** INSTRUCTIONS FOR THE TASK **
Quote the data below word for word, line by line, with nothing changed or left out.
......
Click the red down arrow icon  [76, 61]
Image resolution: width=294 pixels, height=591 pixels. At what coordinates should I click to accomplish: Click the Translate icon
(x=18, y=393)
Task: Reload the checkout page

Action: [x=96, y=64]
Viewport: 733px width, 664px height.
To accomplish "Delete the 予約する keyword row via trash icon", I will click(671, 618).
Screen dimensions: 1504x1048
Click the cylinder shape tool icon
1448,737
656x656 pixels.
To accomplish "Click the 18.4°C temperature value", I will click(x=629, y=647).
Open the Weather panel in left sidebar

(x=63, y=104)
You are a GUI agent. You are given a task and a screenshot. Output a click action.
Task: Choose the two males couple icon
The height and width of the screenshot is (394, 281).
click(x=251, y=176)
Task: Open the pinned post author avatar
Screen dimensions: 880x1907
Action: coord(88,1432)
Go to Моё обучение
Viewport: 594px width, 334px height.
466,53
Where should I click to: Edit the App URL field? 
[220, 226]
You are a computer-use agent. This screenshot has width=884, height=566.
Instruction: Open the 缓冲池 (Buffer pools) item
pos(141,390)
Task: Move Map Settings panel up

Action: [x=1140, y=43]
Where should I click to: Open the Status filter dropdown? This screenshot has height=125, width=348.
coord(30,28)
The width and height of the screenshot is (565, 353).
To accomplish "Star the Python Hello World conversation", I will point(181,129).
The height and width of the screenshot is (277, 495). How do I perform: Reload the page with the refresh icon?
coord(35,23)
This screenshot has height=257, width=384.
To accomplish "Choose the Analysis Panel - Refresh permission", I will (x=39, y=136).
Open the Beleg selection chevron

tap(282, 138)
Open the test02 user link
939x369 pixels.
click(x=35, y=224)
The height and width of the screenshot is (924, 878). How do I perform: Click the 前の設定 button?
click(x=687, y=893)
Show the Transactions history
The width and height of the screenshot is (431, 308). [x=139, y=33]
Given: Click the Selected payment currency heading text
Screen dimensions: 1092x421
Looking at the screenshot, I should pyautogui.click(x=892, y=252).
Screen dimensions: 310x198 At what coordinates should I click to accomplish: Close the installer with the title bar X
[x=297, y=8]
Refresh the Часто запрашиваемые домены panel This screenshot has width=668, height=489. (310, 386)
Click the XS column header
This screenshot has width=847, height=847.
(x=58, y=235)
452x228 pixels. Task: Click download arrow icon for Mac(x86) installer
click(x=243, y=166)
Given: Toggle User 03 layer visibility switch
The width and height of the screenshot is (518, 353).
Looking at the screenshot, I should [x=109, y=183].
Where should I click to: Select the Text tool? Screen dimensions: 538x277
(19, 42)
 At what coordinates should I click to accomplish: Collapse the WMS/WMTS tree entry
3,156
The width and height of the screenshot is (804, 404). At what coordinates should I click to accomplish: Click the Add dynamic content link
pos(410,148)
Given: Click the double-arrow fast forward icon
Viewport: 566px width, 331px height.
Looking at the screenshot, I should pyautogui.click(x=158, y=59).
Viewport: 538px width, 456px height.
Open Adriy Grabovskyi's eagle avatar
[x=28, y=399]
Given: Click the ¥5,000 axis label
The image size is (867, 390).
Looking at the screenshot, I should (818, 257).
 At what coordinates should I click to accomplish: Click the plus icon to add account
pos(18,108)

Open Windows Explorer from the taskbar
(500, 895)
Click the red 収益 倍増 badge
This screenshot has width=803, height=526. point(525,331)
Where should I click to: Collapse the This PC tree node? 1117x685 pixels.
......
** SOLUTION BELOW **
Click the red down arrow icon  [76, 61]
Image resolution: width=294 pixels, height=591 pixels. At what coordinates should I click to accomplish: Click the Translate icon
(x=18, y=393)
Task: Reload the checkout page

Action: [x=96, y=64]
Viewport: 733px width, 664px height.
To accomplish "Delete the 予約する keyword row via trash icon", I will click(671, 618).
Screen dimensions: 1504x1048
Click the cylinder shape tool icon
1448,737
656x656 pixels.
To accomplish "Click the 18.4°C temperature value", I will click(x=629, y=647).
Open the Weather panel in left sidebar

(x=63, y=104)
You are a GUI agent. You are given a task and a screenshot. Output a click action.
Task: Choose the two males couple icon
The height and width of the screenshot is (394, 281).
click(x=251, y=176)
Task: Open the pinned post author avatar
Screen dimensions: 880x1907
Action: coord(88,1432)
Go to Моё обучение
Viewport: 594px width, 334px height.
466,53
Where should I click to: Edit the App URL field? 
[220, 226]
You are a computer-use agent. This screenshot has width=884, height=566.
Instruction: Open the 缓冲池 (Buffer pools) item
pos(141,390)
Task: Move Map Settings panel up

Action: [x=1140, y=43]
Where should I click to: Open the Status filter dropdown? This screenshot has height=125, width=348.
coord(30,28)
The width and height of the screenshot is (565, 353).
To accomplish "Star the Python Hello World conversation", I will point(181,129).
The height and width of the screenshot is (277, 495). How do I perform: Reload the page with the refresh icon?
coord(35,23)
This screenshot has height=257, width=384.
To accomplish "Choose the Analysis Panel - Refresh permission", I will (x=39, y=136).
Open the Beleg selection chevron

tap(282, 138)
Open the test02 user link
939x369 pixels.
click(x=35, y=224)
The height and width of the screenshot is (924, 878). How do I perform: Click the 前の設定 button?
click(x=687, y=893)
Show the Transactions history
The width and height of the screenshot is (431, 308). [x=139, y=33]
Given: Click the Selected payment currency heading text
Screen dimensions: 1092x421
Looking at the screenshot, I should pyautogui.click(x=892, y=252).
Screen dimensions: 310x198 At what coordinates should I click to accomplish: Close the installer with the title bar X
[x=297, y=8]
Refresh the Часто запрашиваемые домены panel This screenshot has width=668, height=489. (310, 386)
Click the XS column header
This screenshot has width=847, height=847.
(x=58, y=235)
452x228 pixels. Task: Click download arrow icon for Mac(x86) installer
click(x=243, y=166)
Given: Toggle User 03 layer visibility switch
The width and height of the screenshot is (518, 353).
Looking at the screenshot, I should [x=109, y=183].
Where should I click to: Select the Text tool? Screen dimensions: 538x277
(19, 42)
 At what coordinates should I click to accomplish: Collapse the WMS/WMTS tree entry
3,156
The width and height of the screenshot is (804, 404). At what coordinates should I click to accomplish: Click the Add dynamic content link
pos(410,148)
Given: Click the double-arrow fast forward icon
Viewport: 566px width, 331px height.
Looking at the screenshot, I should pyautogui.click(x=158, y=59).
Viewport: 538px width, 456px height.
Open Adriy Grabovskyi's eagle avatar
[x=28, y=399]
Given: Click the ¥5,000 axis label
The image size is (867, 390).
Looking at the screenshot, I should (818, 257).
 At what coordinates should I click to accomplish: Click the plus icon to add account
pos(18,108)

Open Windows Explorer from the taskbar
(500, 895)
Click the red 収益 倍増 badge
This screenshot has width=803, height=526. point(525,331)
Where should I click to: Collapse the This PC tree node? 1117x685 pixels.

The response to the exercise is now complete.